Mr. Chairman and Members of the Subcommittee:

 

            Thank you, Mr. Chairman, and Members of this Subcommittee, for the opportunity to talk with you today.  I am Juan Carlos Benítez, the Special Counsel for Immigration Related Unfair Employment Practices.  I hold a Presidentially Appointed/Senate Confirmed position.  I assumed the position of Special Counsel after the Senate approved my nomination on November 13, 2001.  Today I will tell you about the Office that I lead, the statutes that we enforce, the lawsuits that we file, and the special efforts we take to ensure that the statutory rights of U.S. citizens and documented aliens are protected and enforced.

 

            I.          The Office of Special Counsel

           

            I lead the Office of the Special Counsel for Immigration Related Unfair Employment Practices, or OSC for short.  The OSC is part of the U.S. Department of Justice’s Civil Rights Division.  The OSC’s mission is to protect United States citizens and work‑authorized aliens from illegal employment discrimination, as defined by federal statutes.

 

            The OSC relies on several means to achieve this mission.  First, we undertake traditional methods that are familiar to most people:  investigation and litigation.  Second, we have a vigorous informational outreach program directed towards employers and potential victims of discrimination.  Third, we use a unique early intervention program that enables us to resolve potential charges of discrimination early ‑‑ before they result in formal charges. 

           

            II.         Office of Special Counsel Enforcement of 8 U.S.C. § 1324b

 

            The Immigration Reform and Control Act of 1986 (known as IRCA) created OSC and the law it enforces, 8 U.S.C. § 1324b.  Indeed, we owe our existence to a member of this Subcommittee, Congressman Frank of Massachusetts, the author of the amendment that would become Section 1324b.

**Written tasks:**
**a)** Answer these questions from the testimony:
(i) On what date did the Senate approve the speaker's nomination?
(ii) Which division of the U.S. Department of Justice includes the OSC?
(iii) Which 1986 act created the OSC?
**b)** Decide whether each statement agrees with the testimony, and quote the words that settle it:
(i) The OSC belongs to the U.S. Department of Labor.
(ii) The early intervention program seeks to resolve potential charges before they become formal charges.
(iii) Congressman Frank of Massachusetts wrote the amendment that became Section 1324b.
The records that follow have no connection to the testimony.

**Listing:**
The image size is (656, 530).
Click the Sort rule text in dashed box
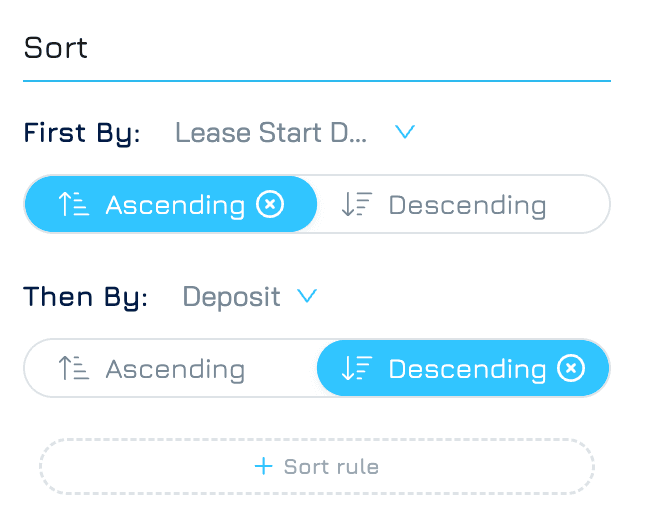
---
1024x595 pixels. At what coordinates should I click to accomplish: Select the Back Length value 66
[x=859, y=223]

**Results for the exercise:**
**a)**
(i) November 13, 2001
(ii) The Civil Rights Division
(iii) The Immigration Reform and Control Act of 1986 (IRCA)

**b)**
(i) No: "The OSC is part of the U.S. Department of Justice’s Civil Rights Division."
(ii) Yes: "before they result in formal charges"
(iii) Yes: "Congressman Frank of Massachusetts, the author of the amendment that would become Section 1324b"